Jesus did not criticise or condemn what the young man had been doing. In fact he affirmed it, repeating the commandments. But when the young man said, ‘Yes I’ve done all that. What else must I do?’ then Jesus looked right into his heart with real love and recognised what was going on: it was all about himself. He was entirely focussed on what he could do and what he could possess. He needed to know that real life is about what God does and what God gives.
That’s when Jesus invited him to learn to fly: to let go of everything he had been holding onto and to throw himself into the arms of God – to give up his wealth and his position and join the followers of Jesus, wandering the paths of Palestine, relying on the hospitality of others, having nowhere to lay his head, but rejoicing in the love of the Father.

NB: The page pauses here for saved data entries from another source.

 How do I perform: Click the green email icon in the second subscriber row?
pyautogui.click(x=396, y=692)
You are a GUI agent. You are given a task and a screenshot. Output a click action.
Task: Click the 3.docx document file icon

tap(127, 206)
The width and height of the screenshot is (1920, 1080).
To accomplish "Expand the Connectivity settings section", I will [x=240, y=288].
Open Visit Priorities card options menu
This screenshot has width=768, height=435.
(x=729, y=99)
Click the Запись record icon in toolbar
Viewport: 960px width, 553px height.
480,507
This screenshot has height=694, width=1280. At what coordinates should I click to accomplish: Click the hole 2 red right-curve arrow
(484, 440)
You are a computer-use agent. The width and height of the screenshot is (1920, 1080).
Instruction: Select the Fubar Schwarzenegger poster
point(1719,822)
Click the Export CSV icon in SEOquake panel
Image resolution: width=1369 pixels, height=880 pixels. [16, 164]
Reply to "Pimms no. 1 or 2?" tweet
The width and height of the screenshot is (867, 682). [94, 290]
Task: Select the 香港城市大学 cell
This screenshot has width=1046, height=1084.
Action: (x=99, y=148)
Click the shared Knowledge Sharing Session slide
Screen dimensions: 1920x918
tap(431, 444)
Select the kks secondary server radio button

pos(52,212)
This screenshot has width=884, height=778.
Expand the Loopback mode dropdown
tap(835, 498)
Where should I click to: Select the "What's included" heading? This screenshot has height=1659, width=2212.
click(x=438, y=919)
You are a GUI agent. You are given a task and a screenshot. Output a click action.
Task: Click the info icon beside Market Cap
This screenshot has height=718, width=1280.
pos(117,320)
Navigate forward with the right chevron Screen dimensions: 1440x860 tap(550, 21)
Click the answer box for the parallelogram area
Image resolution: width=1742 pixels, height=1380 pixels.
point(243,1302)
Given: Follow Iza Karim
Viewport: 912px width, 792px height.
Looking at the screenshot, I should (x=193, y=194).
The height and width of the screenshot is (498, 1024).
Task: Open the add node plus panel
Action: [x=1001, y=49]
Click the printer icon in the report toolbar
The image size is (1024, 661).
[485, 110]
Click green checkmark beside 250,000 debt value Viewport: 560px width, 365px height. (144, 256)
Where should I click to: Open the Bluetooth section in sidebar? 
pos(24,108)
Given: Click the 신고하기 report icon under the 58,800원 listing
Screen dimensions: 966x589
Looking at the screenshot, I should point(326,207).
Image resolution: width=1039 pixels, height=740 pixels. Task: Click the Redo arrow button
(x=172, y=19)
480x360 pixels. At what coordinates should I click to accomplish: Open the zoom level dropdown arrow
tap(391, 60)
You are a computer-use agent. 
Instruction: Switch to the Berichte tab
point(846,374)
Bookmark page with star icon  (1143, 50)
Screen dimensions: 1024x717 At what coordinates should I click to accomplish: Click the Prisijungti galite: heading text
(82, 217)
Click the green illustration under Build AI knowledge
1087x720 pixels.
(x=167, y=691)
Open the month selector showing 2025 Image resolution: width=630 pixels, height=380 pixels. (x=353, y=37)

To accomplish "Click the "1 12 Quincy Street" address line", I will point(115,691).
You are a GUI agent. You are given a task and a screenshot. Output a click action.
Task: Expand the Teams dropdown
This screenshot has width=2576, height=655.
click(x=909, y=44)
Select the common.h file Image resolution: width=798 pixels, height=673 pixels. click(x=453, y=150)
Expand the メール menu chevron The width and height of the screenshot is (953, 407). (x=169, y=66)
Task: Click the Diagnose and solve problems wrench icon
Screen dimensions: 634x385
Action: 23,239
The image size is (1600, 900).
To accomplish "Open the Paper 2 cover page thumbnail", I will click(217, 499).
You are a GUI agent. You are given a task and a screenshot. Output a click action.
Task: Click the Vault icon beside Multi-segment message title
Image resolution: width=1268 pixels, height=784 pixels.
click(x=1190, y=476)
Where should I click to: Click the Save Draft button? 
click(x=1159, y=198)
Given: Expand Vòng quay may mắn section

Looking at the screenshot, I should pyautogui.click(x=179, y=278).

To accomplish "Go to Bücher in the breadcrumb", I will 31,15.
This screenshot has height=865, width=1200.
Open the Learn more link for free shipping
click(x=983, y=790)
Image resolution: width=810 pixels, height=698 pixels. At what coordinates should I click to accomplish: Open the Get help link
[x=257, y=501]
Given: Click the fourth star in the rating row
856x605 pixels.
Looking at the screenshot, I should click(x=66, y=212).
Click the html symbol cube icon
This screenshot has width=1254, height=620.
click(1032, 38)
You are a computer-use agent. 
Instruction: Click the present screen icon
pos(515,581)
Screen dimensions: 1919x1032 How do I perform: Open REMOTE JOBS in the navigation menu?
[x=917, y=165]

The young man went away sad, because the challenge was too great at that point in his life. We don’t know whether he ever came to realise that Jesus was offering him the only way he could find happiness. Sometimes we get wiser as we get older. Sometimes it dawns on us slowly that even if we achieved everything we’d ever dreamed of doing and possessed everything we’d ever desired, there would still be something missing. Real happiness is not achieved or gained but received: being loved by someone opens us up to experiencing the all-embracing love of God. At some point we all need to stop climbing and learn to fly.